The Information Commissioner’s new guidance on Consent under the General Data Protection Regulation contains some useful guidance for universities and colleges in particular.
On the question of which legal bases are available to universities and colleges – in particular whether they are included within the GDPR’s disapproval of consent and legitimate interests being used by “public authorities” – the previous advice remains, that “[public task] is likely to give [public authorities] a lawful basis for many if not all of [their] activities”. However this is now qualified by the requirement that such activities must be “to perform your official functions as set down in UK law” (p.22) confirming our earlier analysis that where universities and colleges are performing functions that are not “set down in UK law”, the other five legal bases remain available, in the same way (and for the same functions) as for any other organisation.
In the light of the GDPR’s stricter conditions on consent, the guidance repeatedly mentions legitimate interests as an alternative, that will “help ensure you assess the impact of your processing … and consider whether it is fair and proportionate” (p.32). This might apply in particular where an activity will benefit an individual so much that they do not really have a free choice, and it is more appropriate to expect the data controller to assess and minimise any harmful side effects. However the guidance does confirm that a decision does not have to be completely neutral for the individual’s consent to be valid – “it may be possible to incentivise consent to some extent” (p.26).

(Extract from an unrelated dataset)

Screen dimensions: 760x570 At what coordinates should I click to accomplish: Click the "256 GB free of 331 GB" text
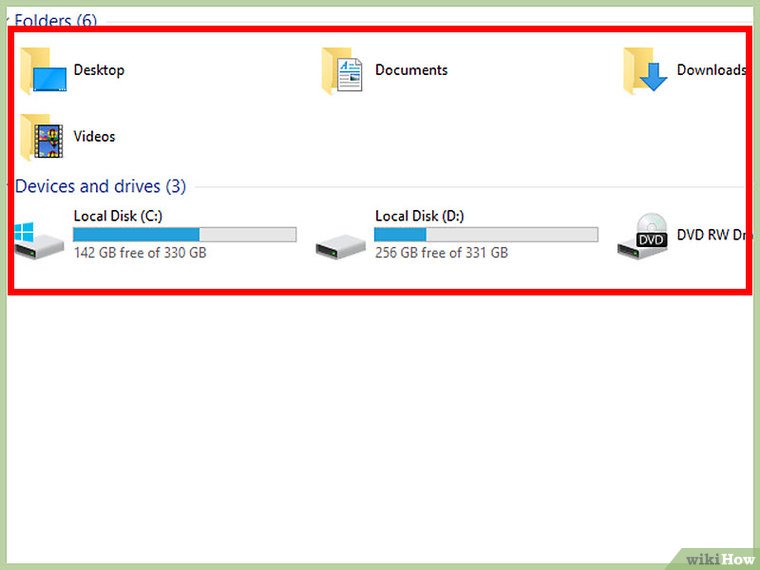(x=441, y=253)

As discussed at Jisc’s GDPR conference last year, there has been confusion between the ethical requirement for consent when doing research on human subjects and the legal basis for the data processing. The ICO confirms that these are “entirely separate” (p.33) and that a requirement to gain ethical consent does not mean that legal consent is either appropriate or even possible. As above, legitimate interests – with its extra requirement on researchers to manage risks – may be an alternative.
Finally, where consent is used, page 40 suggests how to think about renewing it. The guidance recognises that situations vary greatly, but suggests as a starting point that consent should be “refreshed” every two years. The requirement to consider “how disruptive repeated consent requests would be to the individual” sounds like an encouragement to refresh consent through normal communications, rather than a repeat of the re-consenting frenzy that has occurred over the past month.